Lasagne Tricolori alla Ricotta

Preparation time: 30 minutes
Cooking time: 25 minutes

Serves 6

1 quantity Lasagna (see below recipe)
5 tablespoons butter, plus extra for greasing

For the filling
2 cups ricotta cheese
3 ounces cooked spinach, drained and pureed
1 cup bottled strained tomatoes
1 cup grated pecorino cheese
Salt and pepper

To make the filling, rub the ricotta through a strainer into a bowl and beat well with a pinch of salt and pepper. Put one-third of the ricotta into another bowl and beat in the spinach puree.
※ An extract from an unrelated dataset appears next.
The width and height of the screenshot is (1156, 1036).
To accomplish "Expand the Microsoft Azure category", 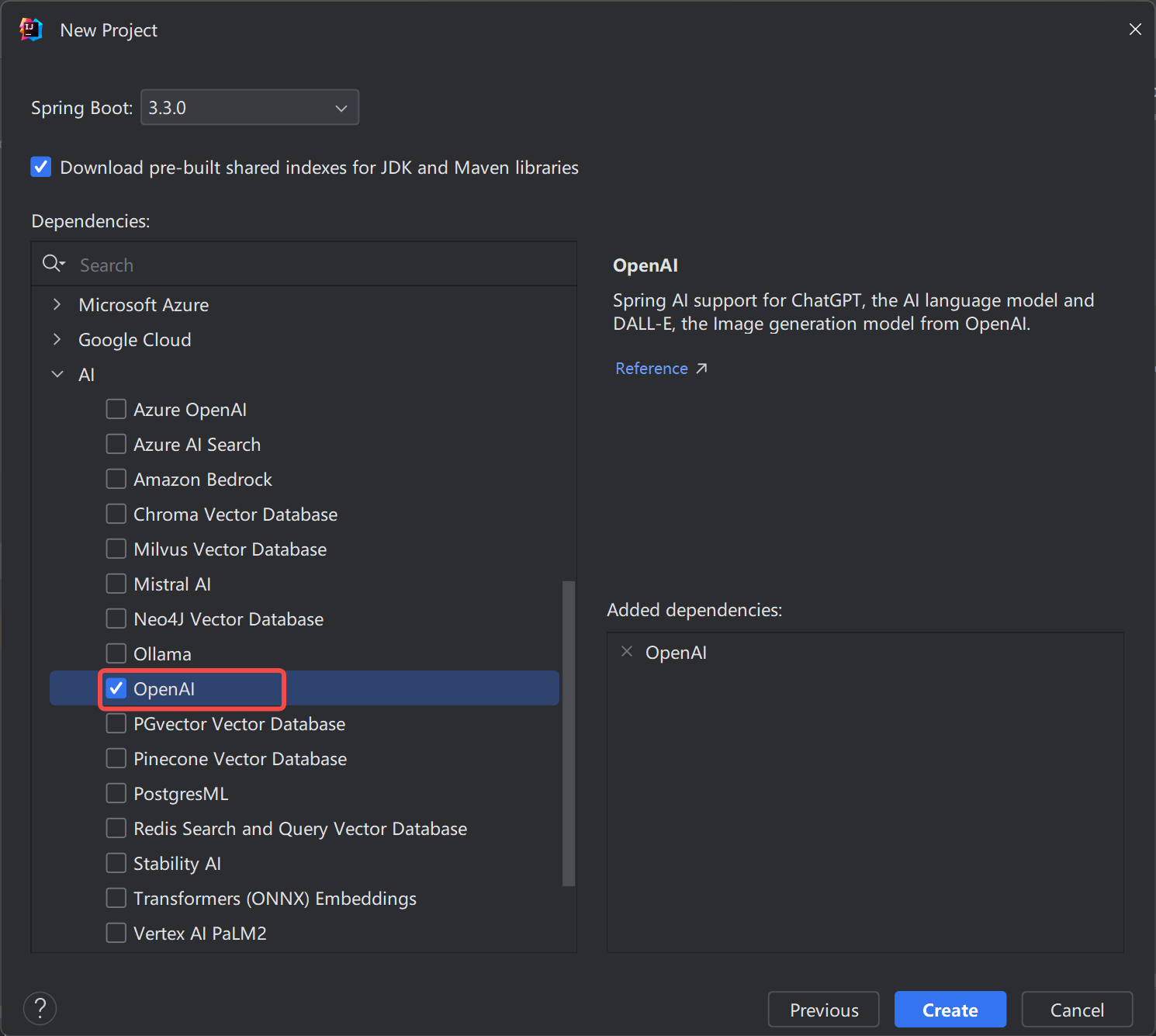I will point(57,305).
Put half the remaining ricotta into another bowl and beat in the tomatoes. Leave the remaining ricotta plain. Preheat the oven to 350°F and grease an ovenproof dish with butter. Make a layer of lasagna in the base of the prepared dish, spread the spinach and ricotta mixture on top, and sprinkle with grated pecorino. Make another layer of lasagna, spread the white ricotta on top and sprinkle with pecorino. Make a final layer of lasagna, spread the ricotta and tomato mixture on top, and sprinkle with the remaining pecorino. Dot with butter and bake for 20 minutes. Serve immediately.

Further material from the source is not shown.